◆ **Required work**: From the line that includes "Expand the Secondary with Icon Left layer" down to the final line of the data below, copy every line exactly and leave the rest out.

Records from a collection:
====================

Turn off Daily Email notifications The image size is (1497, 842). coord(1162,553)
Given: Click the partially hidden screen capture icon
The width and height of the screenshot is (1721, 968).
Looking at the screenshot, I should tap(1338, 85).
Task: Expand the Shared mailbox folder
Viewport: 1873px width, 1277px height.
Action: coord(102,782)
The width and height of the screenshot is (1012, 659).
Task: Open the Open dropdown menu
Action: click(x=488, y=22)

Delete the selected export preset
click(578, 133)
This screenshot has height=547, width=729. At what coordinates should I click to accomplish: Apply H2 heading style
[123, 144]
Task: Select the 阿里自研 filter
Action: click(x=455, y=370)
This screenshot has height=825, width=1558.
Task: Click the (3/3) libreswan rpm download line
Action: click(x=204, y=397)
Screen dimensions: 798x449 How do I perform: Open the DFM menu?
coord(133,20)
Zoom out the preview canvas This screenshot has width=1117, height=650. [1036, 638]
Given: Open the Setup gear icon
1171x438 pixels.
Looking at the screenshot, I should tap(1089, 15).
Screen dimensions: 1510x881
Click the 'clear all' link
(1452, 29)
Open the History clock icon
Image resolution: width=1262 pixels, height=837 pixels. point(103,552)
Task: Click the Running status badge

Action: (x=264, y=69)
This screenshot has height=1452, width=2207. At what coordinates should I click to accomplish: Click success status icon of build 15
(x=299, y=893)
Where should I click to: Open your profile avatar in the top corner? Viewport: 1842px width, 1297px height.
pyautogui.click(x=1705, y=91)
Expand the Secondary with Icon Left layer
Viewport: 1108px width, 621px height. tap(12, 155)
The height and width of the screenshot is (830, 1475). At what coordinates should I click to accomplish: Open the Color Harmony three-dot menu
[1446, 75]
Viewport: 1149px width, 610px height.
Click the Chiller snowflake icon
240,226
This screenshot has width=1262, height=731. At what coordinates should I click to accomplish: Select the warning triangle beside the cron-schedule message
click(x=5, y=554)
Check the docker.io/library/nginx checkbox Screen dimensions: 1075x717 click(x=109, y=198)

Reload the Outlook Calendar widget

====================

◆ **Solution**:
Expand the Secondary with Icon Left layer
Viewport: 1108px width, 621px height. tap(12, 155)
The height and width of the screenshot is (830, 1475). At what coordinates should I click to accomplish: Open the Color Harmony three-dot menu
[1446, 75]
Viewport: 1149px width, 610px height.
Click the Chiller snowflake icon
240,226
This screenshot has width=1262, height=731. At what coordinates should I click to accomplish: Select the warning triangle beside the cron-schedule message
click(x=5, y=554)
Check the docker.io/library/nginx checkbox Screen dimensions: 1075x717 click(x=109, y=198)

Reload the Outlook Calendar widget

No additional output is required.